A recommended stay at “the Coral Court Motel”
WUSTL.EDUFriday night’s performance of Carter W. Lewis’ world premiere play “Kid Peculiar at the Coral Court Motel,” directed by PAD artist-in-residence Andrea Urice, was packed to the gills, a sold out showing at the A.E. Hotchner Studio Theatre. The wait for the show to begin seemed interminably long, perhaps because it was 20 or 30 degrees hotter in the theatre than the rest of Mallinckrodt. But once the house lights went down and the show began, nobody was paying any attention to the heat-for about an hour and twenty minutes, eyes and ears were riveted to the stage.
The play progressed quickly from the outset with little exposition, throwing the audience right into the situation-Stamp (senior Brian Golden) and his estranged mother Madeline (senior Tracey Kaplan) at their yearly meeting at the infamous (to St. Louisans anyway) Coral Court Motel, where Stamp was conceived.
The comedic banter back and forth between Stamp and Madeline betrays that, although this is not a typical mother-son relationship, there are still ways to tell that they are mother and son-chiding, joking, and occasional instances of motherly affection from Madeline. Kaplan handled her role well, as did Golden, making the audience forget right away that this mother and son were being played by people the same age.
Like many contemporary plays, but better than most, “Kid Peculiar” jumps back and forth between wry comedy and intense drama. The reason much of the humor works here is because some of the plot points and tensions between the characters-which would give too much away to the reader to reveal here-are incredibly uncomfortable, both for the characters and the audience. The humor works as a relief both for the audience and the characters, and that’s why it works-well, it also works because some of the barbs shot back and forth between the dysfunctional family couple are very clever and funny.
The set design reflects the actual Coral Court well-and this is from someone who’s actually stayed there (no, no stories of adultery or murder, I was a little kid). The only problem with the staging was that some of the time the characters were too far downstage and it was hard for people sitting in the back to see what was going on. Lighting and music choices highlighted the emotional aspects of the play and the backdrop of the Coral Court as well.
Commissioned for the sesquicentennial celebration, references to Washington University abound in the play.
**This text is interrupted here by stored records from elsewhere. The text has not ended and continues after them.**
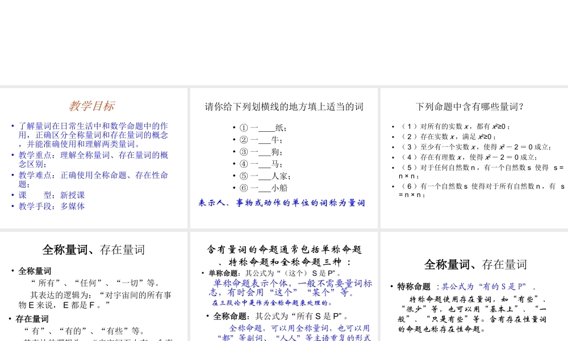Click the ①一__纸 fill-in item
Screen dimensions: 568x341
(258, 127)
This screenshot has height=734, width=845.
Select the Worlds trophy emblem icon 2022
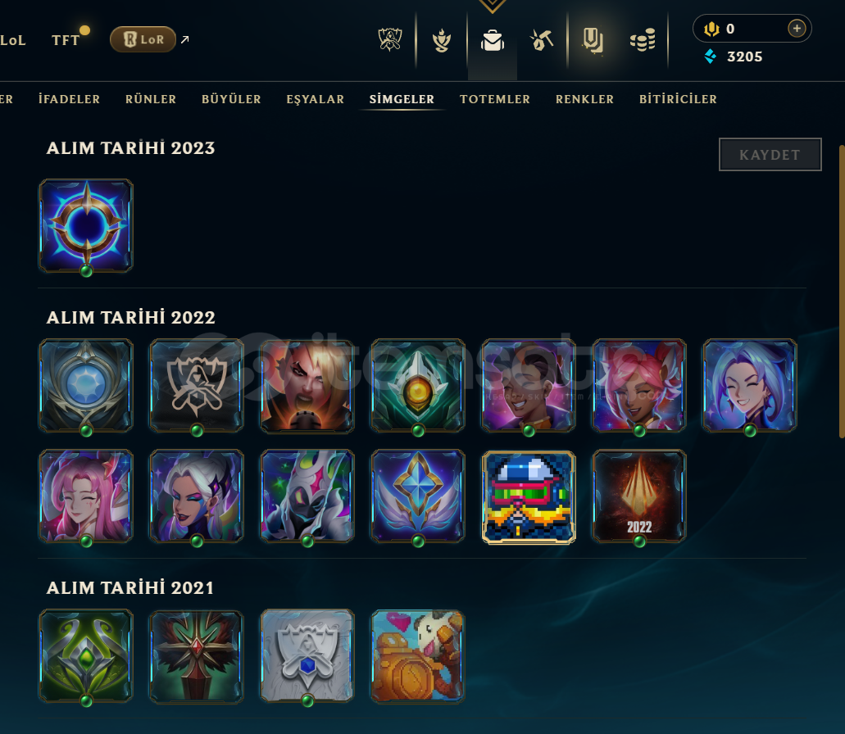tap(197, 386)
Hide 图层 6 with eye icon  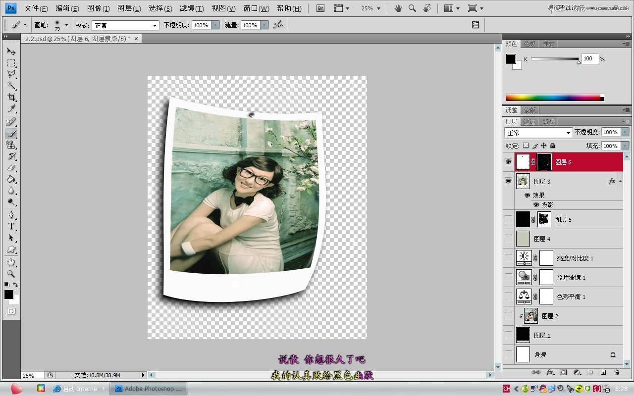point(508,162)
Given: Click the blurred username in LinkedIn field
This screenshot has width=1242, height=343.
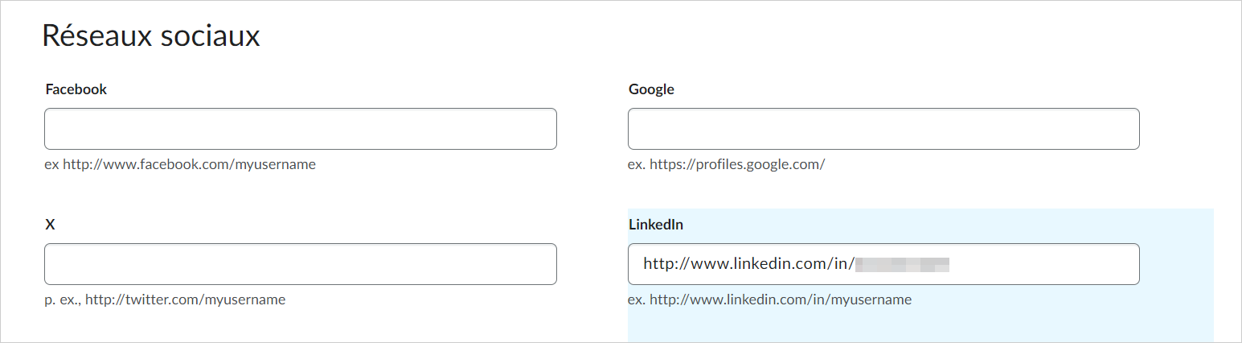Looking at the screenshot, I should point(902,264).
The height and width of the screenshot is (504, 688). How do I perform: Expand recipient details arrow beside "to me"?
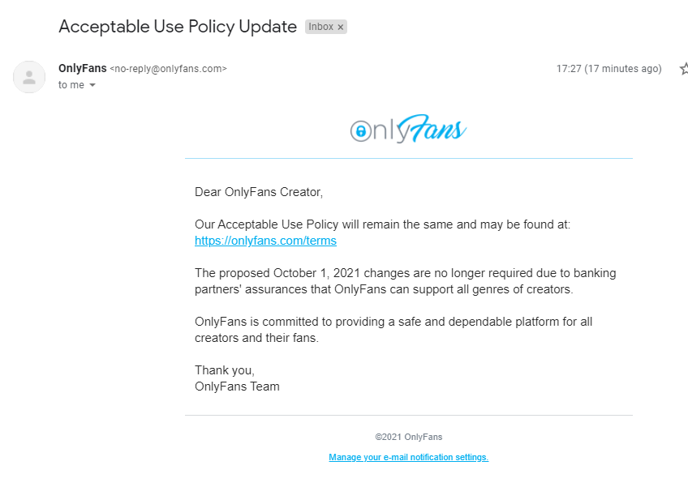[x=92, y=85]
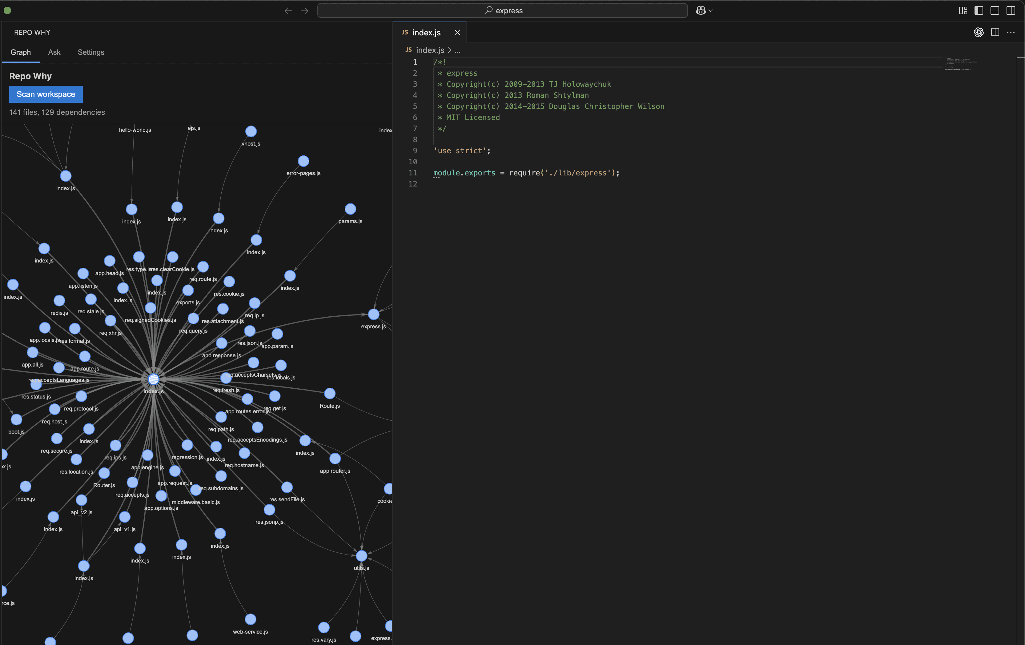
Task: Go back with the left arrow
Action: click(x=288, y=11)
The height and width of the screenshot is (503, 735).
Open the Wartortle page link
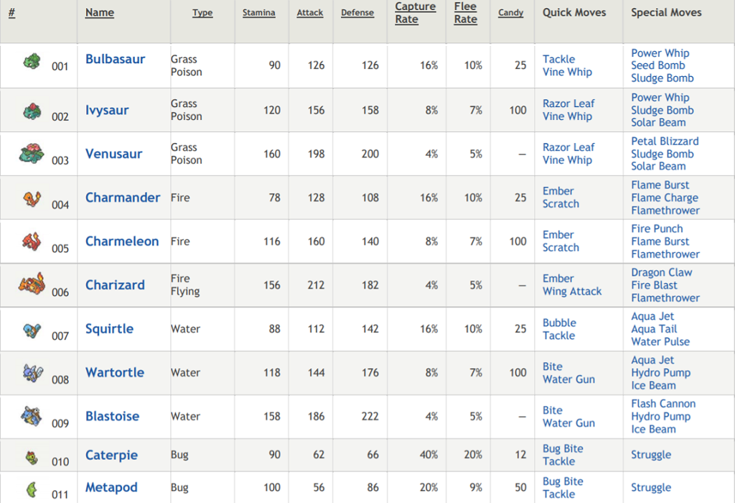(114, 372)
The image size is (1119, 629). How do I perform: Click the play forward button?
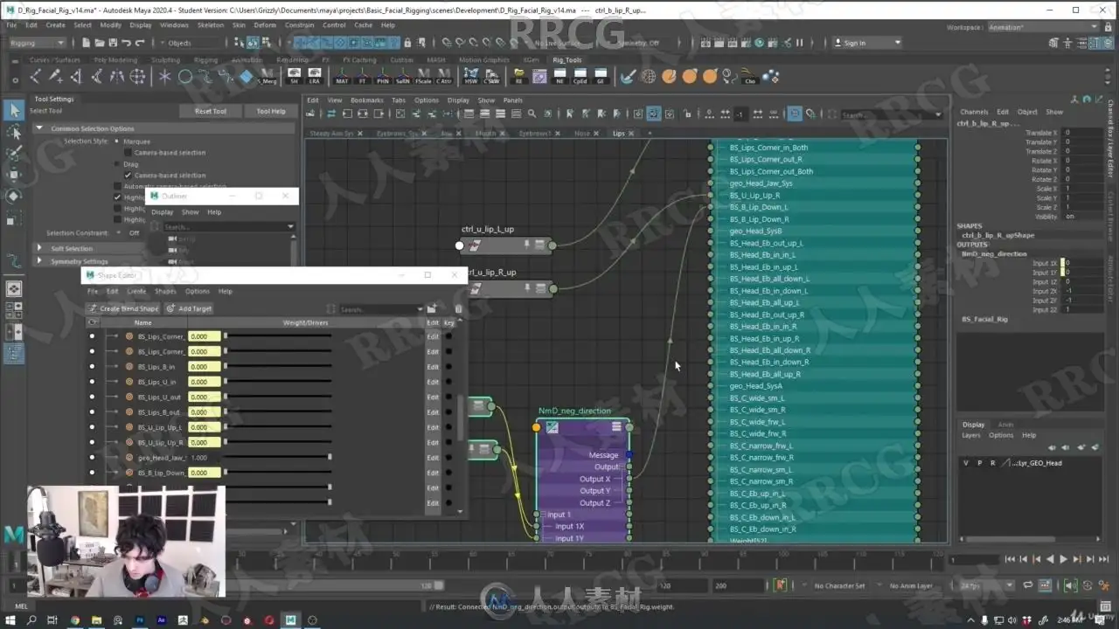[x=1063, y=559]

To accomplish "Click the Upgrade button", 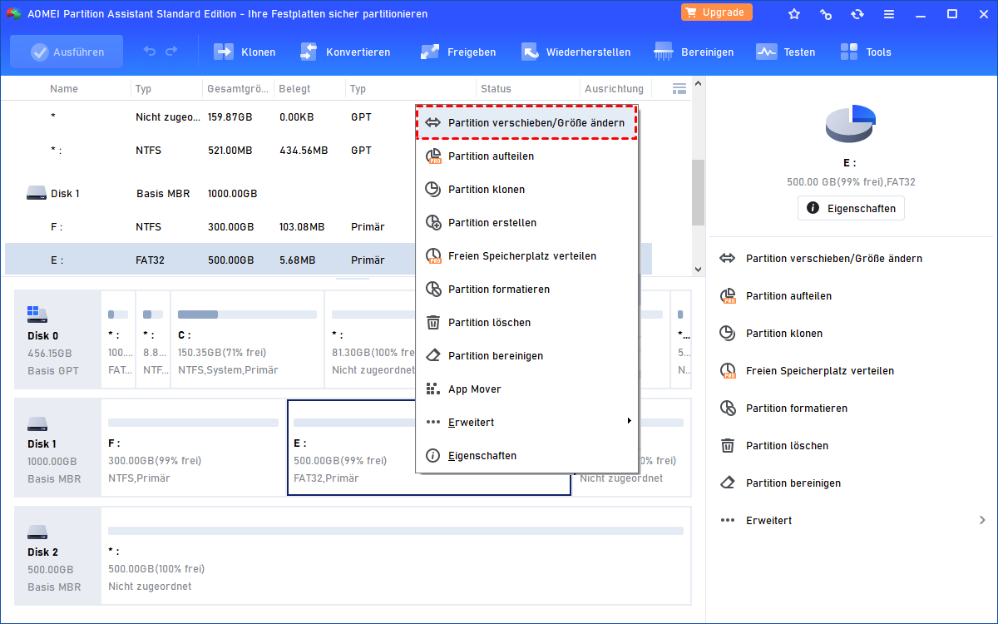I will click(716, 12).
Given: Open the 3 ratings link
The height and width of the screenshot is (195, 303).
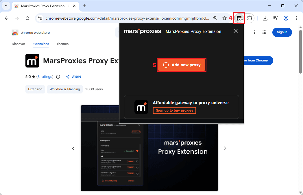Looking at the screenshot, I should point(45,77).
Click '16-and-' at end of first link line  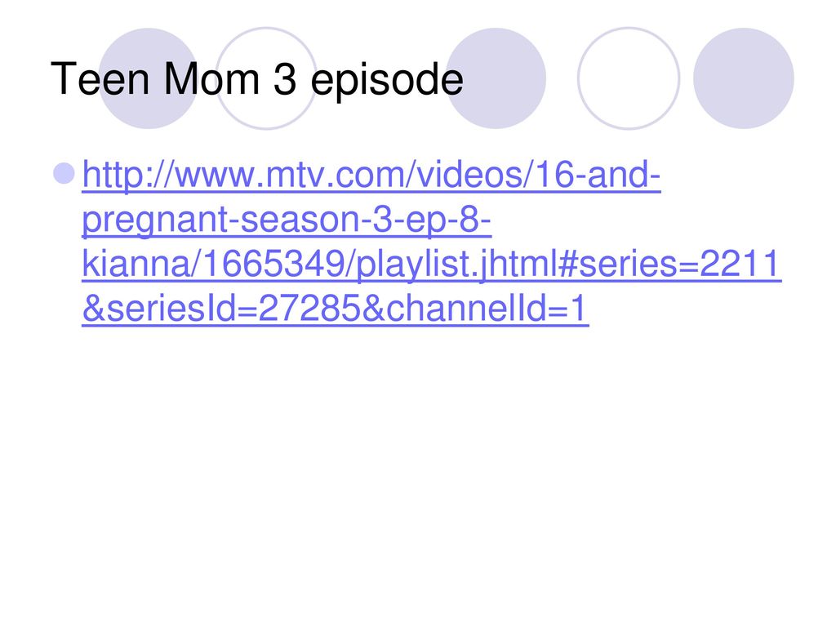(x=597, y=175)
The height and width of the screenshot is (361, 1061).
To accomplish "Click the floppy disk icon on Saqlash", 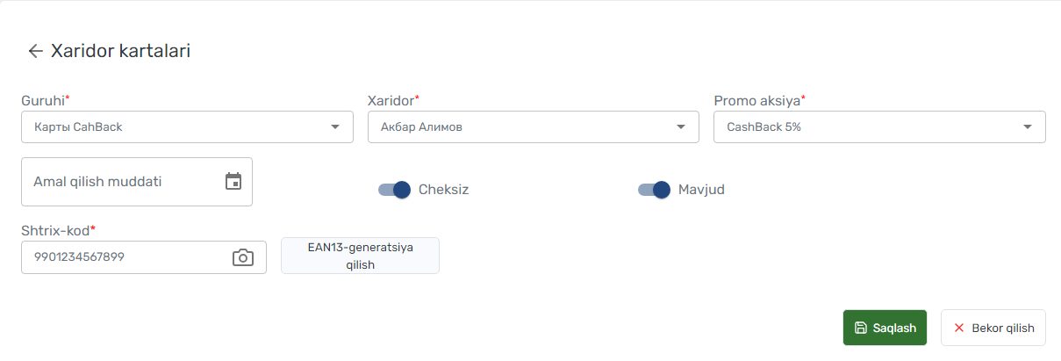I will click(x=861, y=328).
That was the only aspect of it that felt forced in any way, though it is doubtful the references would seem odd if the play was performed anywhere else. Playwright Lewis handled the rest of the St. Louis references well, getting most of them out of the way in Stamp’s opening speech full of “Ted Drewes, Blues and Cards.”
By the end of the show, though the theatre was as hot as hell, the emotional heat from the performers was far hotter. This is a world premiere to see before it’s gone just like the Coral Court Motel, only a memory.